What characteristics do outbound states (where people are fleeing) share compared with inbound states?
I calculated the average outbound shipments ranking of the 48 continental United States in the last five years and compared it to a variety of other rankings you can calculate with data we compile in Data-Z, including:
WalletHub’s Tax Burden
Balanced Budget Frequency
TIA’s Taxpayer Burden
Lawyers per 10,000 Residents
ALEC’s Economic Outlook Ranking
TIA’s Zombie Index
Age of State, Based on Year Admitted to Union
Democratic Share of Vote for President Last 5 Elections
Average Winter Temperature
The ordering of the list above is not an accident. From top to bottom, those 10 characteristics are ranked in terms of how closely correlated they are to the outbound shipments average for the last five years as reported by UVL.
Average Winter Temperature has the lowest correlation (the least significant relationship) with outbound moves, among these ten factors. People are moving to warmer states, on average, but other factors have a much closer relationship with moving trends in recent years.
The American Legislative Exchange Council calculates an “Economic Outlook Ranking” for the 50 states. In the last five years, states scoring well on their ranking also have had significant relative inbound migration, according to UVL.
People are moving away from lawyer-intensive states. There is a longer story there.
The last three variables have the strongest relationship with UVL’s migration trends in recent years. Truth in Accounting (TIA) calculates a “Taxpayer Burden” based on our methods for assessing state (and city) government financial position. A high “Taxpayer Burden” reflects consequences facing future taxpayers. And in recent years, states that have accumulated high TIA “Taxpayer Burdens” have had significant outmigration.
WalletHub also calculates a Tax Burden, but it is based on current tax payments as a share of current income in the state. People are moving away from states with high WalletHub “Tax Burdens,” too.

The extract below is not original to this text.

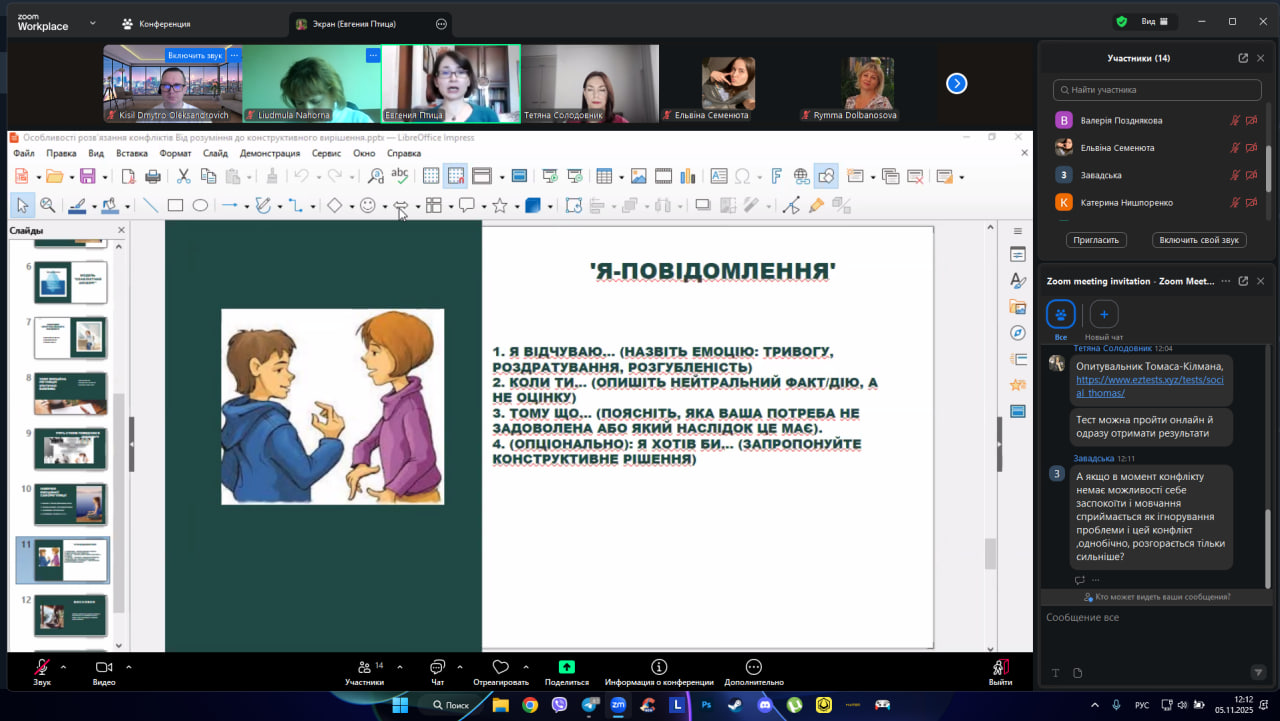Viewport: 1280px width, 721px height.
Task: Toggle the Video camera button
Action: (103, 668)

“You can me now, or pay him later,” was the line on an old Fram Oil Filter commercial. Either way, taxpayers are seeking friendlier places.
The factor stuck in between the two taxpayer burden measures in the list above is most interesting – it is based on how frequently state governments have kept accrual expenses below accrual revenue, annually, in the last 15 years. People are moving away from states whose governments don’t truly “walk the talk” on balanced budget requirements.
How about UVL’s latest results? What do the states with the highest outmigration in 2020 have in common compared to the states with the best migration results?
The “Average Winter Temperature” rankings are almost the same, on average, for the two groups of five states. The biggest differences between the average rankings for those two groups of five states each are for ALEC’s Economic Outlook Ranking, TIA’s Taxpayer Burden, Truth in Accounting’s Zombie Index, Lawyers per 10,000 Residents, WalletHub’s Tax Burden, and Democratic Share of Vote For President.
We will be updating our Data-Z website to include all of UVL’s latest results soon.